Using serve-static with mounting

Sometimes applications prefix pathnames with /public, /assets, /static, and so on. With the mounting concept that Connect implements, serving static files from multiple directories is simple. Just mount the app at the location you want. As mentioned in chapter 5, the middleware itself has no knowledge that it’s mounted, because the prefix is removed.

For example, a request to GET /app/files/js/jquery.js with serve-static mounted at /app/files will appear to the middleware as GET /js/jquery. This works out well for the prefixing functionality because /app/files won’t be part of the file resolution: 

app.use('/app/files', connect.static('public'));

The original request of GET /foo.js won’t work anymore, because the middleware isn’t invoked unless the mount point is present, but the prefixed version GET /app/files/foo.js will transfer the file: 

$ curl http://localhost/foo.js
Cannot get /foo.js
$ curl http://localhost/app/files/foo.js
console.log('tobi');
Absolute vs. relative directory paths

Keep in mind that the path passed to serve-static is relative to the current working directory. Passing in "public" as your path will essentially resolve to process.cwd() + "public".

Sometimes, though, you may want to use absolute paths when specifying the base directory, and the __dirname variable helps with that: 

app.use('/app/files', connect.static(__dirname + '/public'));
Serving index.html when a directory is requested

Another useful feature of serve-static is its ability to serve index.html files. When a request for a directory is made and an index.html file lives in that directory, it will be served.

Serving static files is useful for web application assets, such as CSS, JavaScript, and images. But what if you want to allow people to download a list of arbitrary files from a list of directories? That’s where serve-index comes in.

C.4.2. serve-index: generating directory listings

The serve-index module (www.npmjs.com/package/serve-index) is a small directory-listing component that provides a way for users to browse remote files. Figure C.6 illustrates the interface provided by this component, complete with a search input field, file icons, and clickable breadcrumbs.

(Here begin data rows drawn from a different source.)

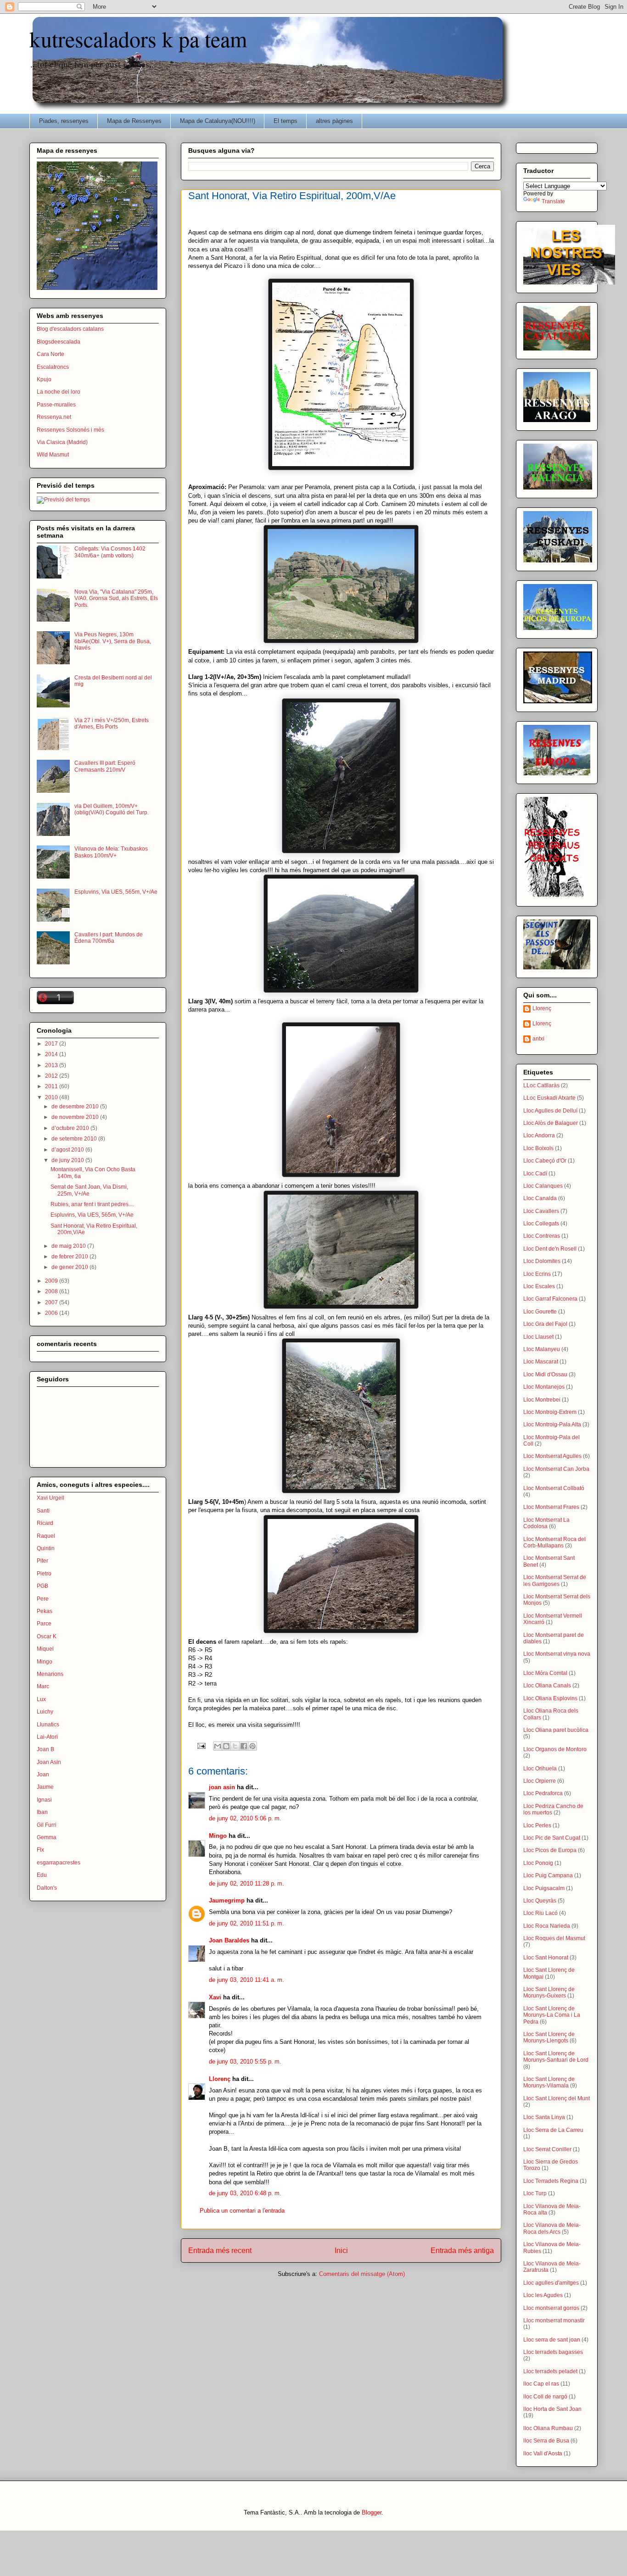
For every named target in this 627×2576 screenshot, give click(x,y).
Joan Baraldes (229, 1940)
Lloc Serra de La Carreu (553, 2130)
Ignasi (44, 1800)
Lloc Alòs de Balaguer (550, 1123)
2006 (52, 1313)
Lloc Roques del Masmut (554, 1938)
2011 (52, 1086)
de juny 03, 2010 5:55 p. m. (245, 2061)
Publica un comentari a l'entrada (242, 2210)
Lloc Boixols (538, 1148)
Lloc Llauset (538, 1337)
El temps (285, 120)
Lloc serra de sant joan (551, 2340)
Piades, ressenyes (64, 120)
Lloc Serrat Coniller (547, 2149)
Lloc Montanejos (544, 1387)
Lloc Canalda (540, 1198)
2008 (52, 1291)
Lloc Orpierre (539, 1781)
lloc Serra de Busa (546, 2440)
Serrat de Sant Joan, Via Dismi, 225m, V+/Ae (89, 1190)
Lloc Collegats (541, 1223)
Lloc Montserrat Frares (551, 1507)
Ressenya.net (54, 417)
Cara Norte (50, 354)
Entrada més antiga (462, 2250)
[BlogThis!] (226, 1746)
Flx (40, 1850)
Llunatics (48, 1724)
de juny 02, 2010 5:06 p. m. (245, 1818)
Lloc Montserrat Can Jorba (556, 1469)
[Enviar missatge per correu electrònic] (200, 1745)
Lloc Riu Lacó (540, 1913)
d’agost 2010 (68, 1149)
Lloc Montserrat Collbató (553, 1488)
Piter (42, 1561)
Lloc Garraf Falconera (550, 1299)
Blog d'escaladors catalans (70, 329)
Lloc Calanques (543, 1186)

Figure C.6. Serving directory listings with Connect’s directory() middleware component

Basic usage

This component is designed to work with serve-static, which will perform the file serving; serve-index simply serves the listings. The setup can be as simple as the following snippet, where the request GET / serves the ./public directory: 

const connect = require('connect');
const serveStatic = require('serve-static');
const serveIndex = require('serve-index');

connect()
  .use(serveIndex('public'))
  .use(serveStatic('public'))
  .listen(3000);
Using directory() with mounting

Through the use of middleware mounting, you can prefix both the server-static and serve-index modules to any path you like, such as GET /files in the following example. Here the icons option is used to enable icons, and hidden is enabled for both components to allow the viewing and serving of hidden files: 

connect()
  .use('/files', serveIndex('public', { icons: true, hidden: true }))
  .use('/files', serveStatic('public', { hidden: true }))
  .listen(3000);

It’s now possible to navigate through files and directories with ease.